→ EXERCISE BRIEF: The answer is to be an exact copy of the lines below running from the line with "[Ulei motor Diesel" down to the line with "Shipping Policy (67, 2451)", both ends included, and nothing more.

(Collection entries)
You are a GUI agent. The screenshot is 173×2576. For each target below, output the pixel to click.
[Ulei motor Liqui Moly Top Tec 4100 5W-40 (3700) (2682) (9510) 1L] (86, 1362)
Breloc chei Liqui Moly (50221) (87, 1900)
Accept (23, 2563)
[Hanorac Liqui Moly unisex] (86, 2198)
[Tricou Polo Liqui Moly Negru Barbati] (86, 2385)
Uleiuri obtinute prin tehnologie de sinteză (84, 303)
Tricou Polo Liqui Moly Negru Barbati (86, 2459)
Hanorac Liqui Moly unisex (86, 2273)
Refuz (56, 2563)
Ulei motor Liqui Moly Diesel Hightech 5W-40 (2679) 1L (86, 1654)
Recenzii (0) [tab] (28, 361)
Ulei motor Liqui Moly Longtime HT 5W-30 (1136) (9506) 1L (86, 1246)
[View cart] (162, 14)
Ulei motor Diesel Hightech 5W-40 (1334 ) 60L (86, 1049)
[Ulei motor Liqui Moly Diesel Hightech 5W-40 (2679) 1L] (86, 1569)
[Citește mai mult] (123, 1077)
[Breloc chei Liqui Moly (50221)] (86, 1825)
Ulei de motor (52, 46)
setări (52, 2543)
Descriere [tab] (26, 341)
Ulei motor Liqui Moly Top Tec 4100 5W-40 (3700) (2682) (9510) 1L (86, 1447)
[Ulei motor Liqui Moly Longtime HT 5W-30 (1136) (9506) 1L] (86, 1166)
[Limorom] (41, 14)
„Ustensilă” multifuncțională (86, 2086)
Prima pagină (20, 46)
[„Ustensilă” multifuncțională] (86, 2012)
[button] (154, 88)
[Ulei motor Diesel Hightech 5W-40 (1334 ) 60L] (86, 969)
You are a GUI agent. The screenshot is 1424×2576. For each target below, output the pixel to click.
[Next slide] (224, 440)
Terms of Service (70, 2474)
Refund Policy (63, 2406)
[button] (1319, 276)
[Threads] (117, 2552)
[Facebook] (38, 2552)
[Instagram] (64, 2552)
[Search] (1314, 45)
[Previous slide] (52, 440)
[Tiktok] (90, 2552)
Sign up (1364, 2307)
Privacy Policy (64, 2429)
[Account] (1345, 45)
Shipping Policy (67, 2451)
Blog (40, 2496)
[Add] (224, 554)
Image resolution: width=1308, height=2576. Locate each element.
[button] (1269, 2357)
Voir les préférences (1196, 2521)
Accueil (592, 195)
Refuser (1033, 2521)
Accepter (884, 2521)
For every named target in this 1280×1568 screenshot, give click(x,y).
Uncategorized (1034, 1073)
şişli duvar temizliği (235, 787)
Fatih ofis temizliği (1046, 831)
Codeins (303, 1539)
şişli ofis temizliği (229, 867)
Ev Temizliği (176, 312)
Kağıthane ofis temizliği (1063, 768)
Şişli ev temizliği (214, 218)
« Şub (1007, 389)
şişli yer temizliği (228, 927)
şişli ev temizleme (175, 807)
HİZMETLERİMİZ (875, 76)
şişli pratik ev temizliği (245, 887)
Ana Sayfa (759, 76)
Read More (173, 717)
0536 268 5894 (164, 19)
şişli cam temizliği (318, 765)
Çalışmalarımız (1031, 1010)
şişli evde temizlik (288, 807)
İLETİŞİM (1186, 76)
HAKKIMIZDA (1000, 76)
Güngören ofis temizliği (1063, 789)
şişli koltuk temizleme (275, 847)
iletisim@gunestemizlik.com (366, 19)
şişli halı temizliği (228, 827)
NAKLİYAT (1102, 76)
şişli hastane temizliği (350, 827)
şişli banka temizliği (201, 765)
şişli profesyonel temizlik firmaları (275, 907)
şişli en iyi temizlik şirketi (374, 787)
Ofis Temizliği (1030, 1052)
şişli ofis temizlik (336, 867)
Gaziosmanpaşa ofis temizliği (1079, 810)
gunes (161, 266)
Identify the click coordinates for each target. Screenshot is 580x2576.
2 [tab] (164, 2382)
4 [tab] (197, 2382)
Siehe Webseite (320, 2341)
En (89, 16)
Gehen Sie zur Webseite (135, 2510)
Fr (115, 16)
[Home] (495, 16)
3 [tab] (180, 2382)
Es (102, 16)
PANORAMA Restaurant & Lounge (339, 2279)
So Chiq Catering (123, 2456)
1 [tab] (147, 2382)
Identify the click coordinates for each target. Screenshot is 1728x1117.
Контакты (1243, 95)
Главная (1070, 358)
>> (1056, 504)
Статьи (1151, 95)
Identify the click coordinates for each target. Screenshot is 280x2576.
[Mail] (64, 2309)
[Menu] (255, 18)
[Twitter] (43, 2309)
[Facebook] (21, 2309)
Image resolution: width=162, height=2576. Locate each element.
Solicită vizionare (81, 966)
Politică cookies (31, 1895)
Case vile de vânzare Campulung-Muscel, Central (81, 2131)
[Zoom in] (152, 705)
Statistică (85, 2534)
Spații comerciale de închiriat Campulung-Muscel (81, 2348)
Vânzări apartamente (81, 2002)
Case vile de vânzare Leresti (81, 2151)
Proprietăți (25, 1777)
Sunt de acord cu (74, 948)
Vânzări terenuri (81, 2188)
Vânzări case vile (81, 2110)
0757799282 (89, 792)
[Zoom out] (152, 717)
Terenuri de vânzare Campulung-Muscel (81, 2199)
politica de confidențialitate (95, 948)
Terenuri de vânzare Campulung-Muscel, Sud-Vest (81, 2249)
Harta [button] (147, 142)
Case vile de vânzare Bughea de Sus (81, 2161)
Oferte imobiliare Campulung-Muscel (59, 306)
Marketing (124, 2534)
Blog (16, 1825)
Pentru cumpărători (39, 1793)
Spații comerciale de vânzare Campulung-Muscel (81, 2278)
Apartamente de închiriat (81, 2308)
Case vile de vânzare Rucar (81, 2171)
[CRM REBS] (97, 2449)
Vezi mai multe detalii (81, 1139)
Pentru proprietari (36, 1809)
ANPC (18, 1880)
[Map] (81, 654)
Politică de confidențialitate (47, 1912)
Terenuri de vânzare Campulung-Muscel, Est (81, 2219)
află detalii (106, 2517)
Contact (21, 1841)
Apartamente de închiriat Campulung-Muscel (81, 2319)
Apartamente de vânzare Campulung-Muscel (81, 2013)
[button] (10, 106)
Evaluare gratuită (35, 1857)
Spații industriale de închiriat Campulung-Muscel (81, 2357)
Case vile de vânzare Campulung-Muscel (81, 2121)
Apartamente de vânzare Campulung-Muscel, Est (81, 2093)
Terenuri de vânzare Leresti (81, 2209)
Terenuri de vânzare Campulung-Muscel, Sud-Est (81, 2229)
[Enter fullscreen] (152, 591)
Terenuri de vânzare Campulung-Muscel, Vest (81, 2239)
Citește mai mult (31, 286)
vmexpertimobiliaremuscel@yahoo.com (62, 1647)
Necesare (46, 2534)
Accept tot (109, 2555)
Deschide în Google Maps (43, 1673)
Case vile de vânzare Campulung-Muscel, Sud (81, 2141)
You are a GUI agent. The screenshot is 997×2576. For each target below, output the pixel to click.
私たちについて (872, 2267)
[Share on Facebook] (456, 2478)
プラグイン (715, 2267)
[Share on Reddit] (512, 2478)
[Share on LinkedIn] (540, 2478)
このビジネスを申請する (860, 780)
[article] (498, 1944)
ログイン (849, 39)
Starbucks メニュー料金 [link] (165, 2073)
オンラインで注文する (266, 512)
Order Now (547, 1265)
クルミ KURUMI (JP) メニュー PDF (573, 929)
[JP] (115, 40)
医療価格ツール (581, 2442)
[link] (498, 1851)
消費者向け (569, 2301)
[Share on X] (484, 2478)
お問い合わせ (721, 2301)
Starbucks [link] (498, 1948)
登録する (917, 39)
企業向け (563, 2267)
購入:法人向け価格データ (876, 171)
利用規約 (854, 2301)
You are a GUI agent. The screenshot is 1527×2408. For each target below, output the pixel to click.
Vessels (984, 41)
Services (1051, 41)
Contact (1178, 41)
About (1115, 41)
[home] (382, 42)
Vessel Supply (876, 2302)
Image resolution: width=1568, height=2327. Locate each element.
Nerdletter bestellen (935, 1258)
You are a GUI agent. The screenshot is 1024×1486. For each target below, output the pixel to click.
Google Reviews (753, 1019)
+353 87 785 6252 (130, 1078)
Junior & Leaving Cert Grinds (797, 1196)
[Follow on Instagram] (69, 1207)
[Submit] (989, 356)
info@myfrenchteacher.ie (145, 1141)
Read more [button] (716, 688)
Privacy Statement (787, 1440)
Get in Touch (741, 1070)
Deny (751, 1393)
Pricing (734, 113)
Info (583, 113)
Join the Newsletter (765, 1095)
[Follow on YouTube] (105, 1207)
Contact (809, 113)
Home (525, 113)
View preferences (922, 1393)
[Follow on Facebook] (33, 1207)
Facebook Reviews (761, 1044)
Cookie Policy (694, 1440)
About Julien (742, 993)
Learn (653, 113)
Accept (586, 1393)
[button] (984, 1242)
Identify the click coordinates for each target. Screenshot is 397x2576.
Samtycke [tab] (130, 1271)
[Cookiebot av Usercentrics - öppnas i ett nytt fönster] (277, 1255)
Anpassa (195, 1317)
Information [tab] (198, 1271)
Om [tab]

→ ANSWER TO THIS EXERCISE:
[Ulei motor Diesel Hightech 5W-40 (1334 ) 60L] (86, 969)
You are a GUI agent. The screenshot is 1424×2576. For each target below, output the pixel to click.
[Next slide] (224, 440)
Terms of Service (70, 2474)
Refund Policy (63, 2406)
[button] (1319, 276)
[Threads] (117, 2552)
[Facebook] (38, 2552)
[Instagram] (64, 2552)
[Search] (1314, 45)
[Previous slide] (52, 440)
[Tiktok] (90, 2552)
Sign up (1364, 2307)
Privacy Policy (64, 2429)
[Account] (1345, 45)
Shipping Policy (67, 2451)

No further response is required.